| Stated problem |
Quote every one of the items below word for word, leaving out the pictures.

| A few records |
▽

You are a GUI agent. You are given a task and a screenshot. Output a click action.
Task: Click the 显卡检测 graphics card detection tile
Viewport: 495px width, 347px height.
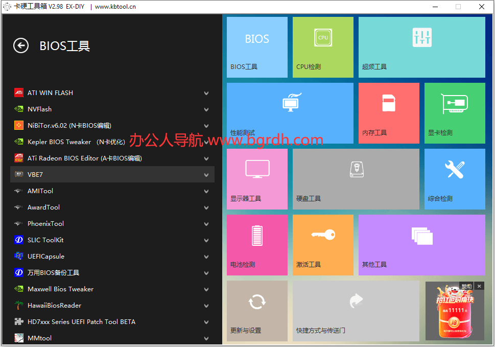[454, 113]
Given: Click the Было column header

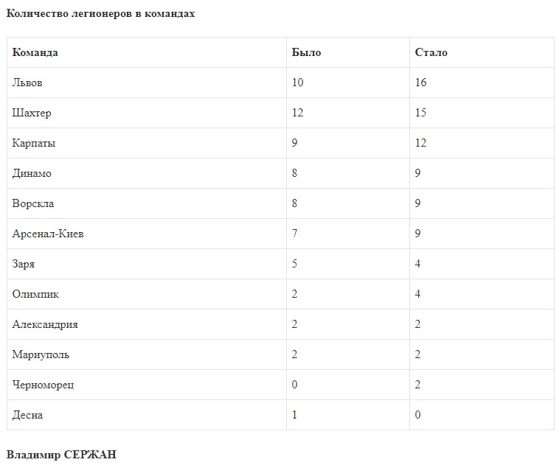Looking at the screenshot, I should pos(306,52).
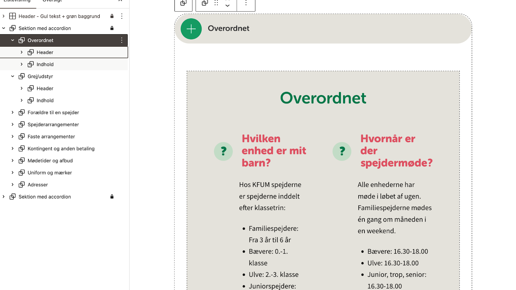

△

| Output for this task |
You are a GUI agent. You are given a task and a screenshot. Output a click action.
Task: Click the 显卡检测 graphics card detection tile
Viewport: 495px width, 347px height.
[454, 113]
Given: Click the Было column header

Looking at the screenshot, I should pos(306,52).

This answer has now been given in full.